Unfortunately, the "natural" unemployment rate may have risen in many countries. In practice, it's not "natural." It reflects government policies (how much does it cost to hire people?) and population patterns (are groups with higher jobless rates increasing?), among other things. If these change adversely, the natural rate rises. For example, Phelps thinks France's natural rate is 8.5 percent, up from 2.5 percent in 1970. (France's actual unemployment is now about 12 percent.) Phelps puts the U.S. "natural rate" at 6.5 percent. If true, the economy already faces higher inflation; other estimates, however, are lower.

All this is far from Keynes. What makes him a cult-like figure was his undeniable brilliance and his impatience with orthodox ideas. He is a model for anyone contesting the status quo. But to invoke Keynes now is misleading on two counts. First, we don't know whether Keynes would have endorsed many of the ideas now labeled Keynesian. Postwar Keynesianism was "by no means wholly Keynes's," as Robert Skidelsky writes in a new biography.

Gold standard: The second caveat is this: Keynes's theory rests on a huge misunderstanding. He argued that capitalist economies could become trapped in deep ditches of massive unemployment and unused industrial capacity from which they could not spontaneously escape. There wasn't enough "demand." This theory seemed to explain the depression and discredit the wisdom at the time that economies are automatically from slumps through adjustments of prices, wages and interest rates. By rejecting this, Keynes justified active government economic management.

The trouble is that the theory doesn't sit well with the facts. What made the Depression so bad was governments' efforts to save the gold standard (maintaining gold to back paper money), as economist Barry Eichengreen has shown. To guard their gold stocks, governments kept interest rates too high. This overwhelmed the economy's normal recovery mechanisms. Once countries left the gold standard (Britain in 1931, the United States in 1933), recoveries began. Between 1933 and 1936, U.S. unemployment dropped from 25 to 17 percent.

It is not that the "free market" is better than government or that economies, left to themselves, always thrive. What we call "the economy" is merely the amalgam of all the institutions, technologies, ideas and popular attitudes that propel production. And that includes government. Its economic intervention-whether by yesterday's gold standard or today's taxes-is inevitable. What we need is wise intervention, which is the hardest kind.

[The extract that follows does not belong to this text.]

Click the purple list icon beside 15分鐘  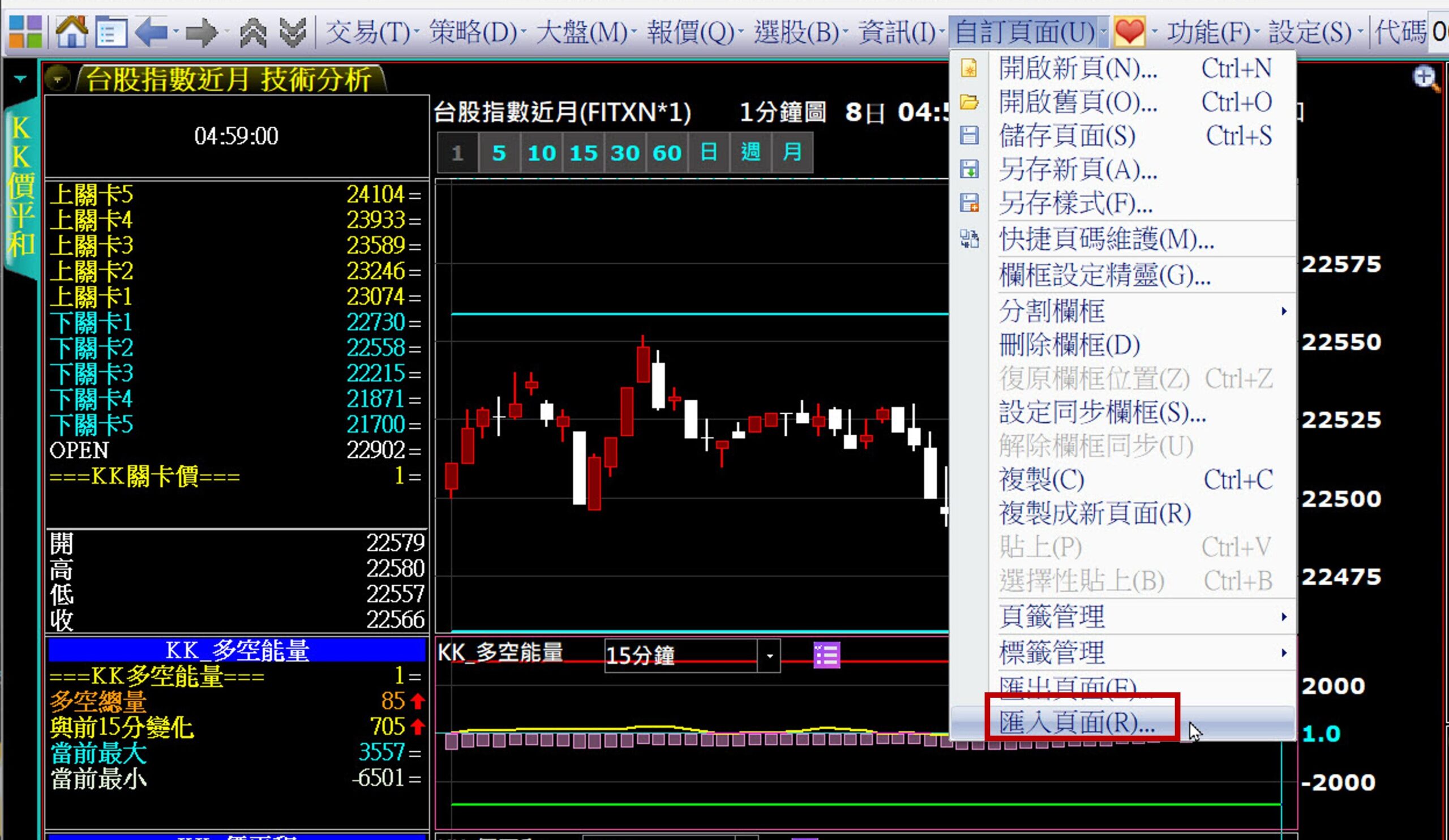(826, 655)
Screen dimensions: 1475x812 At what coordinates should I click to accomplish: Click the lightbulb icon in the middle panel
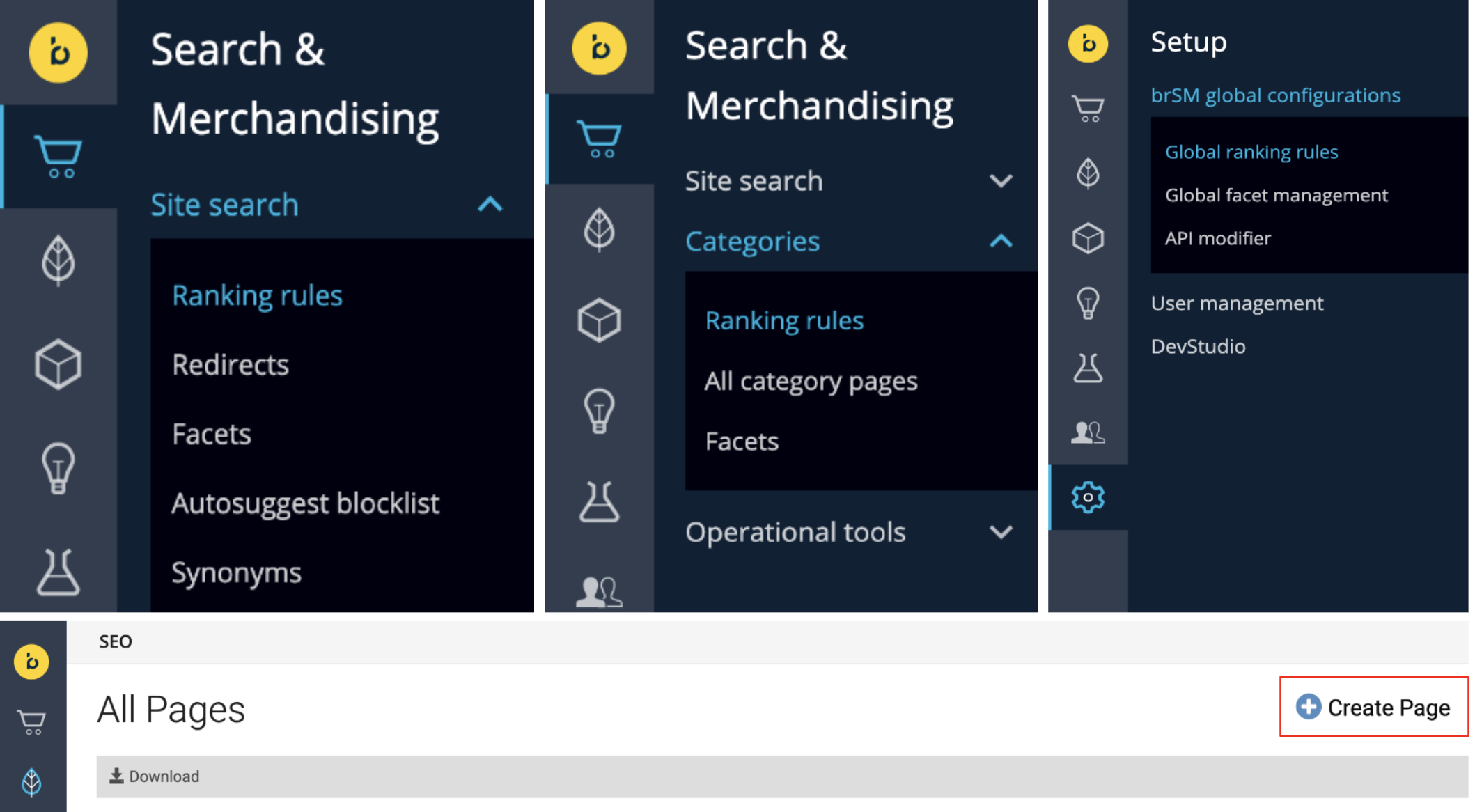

Books discussed include "Peddling Prosperity: Economic Sense and Nonsense in the Age of Diminished Expectations," by Paul Krugman (303 pages. Norton. $22); "Structural Slumps: The Modern Equilibrium Theory of Unemployment, Interest and Assets," by Edmund Phelps (420 pages. Harvard University Press. $49.95); "John Maynard Keynes: The Economist as Savior, 1920-1937," by Robert Skidelsky (731 pages. Penguin Press. $37.50), and "Golden Fetters: The Gold Standard and the Great Depression 19191939," by Barry Eichengreen (448 pages. Oxford University Press. $39.95).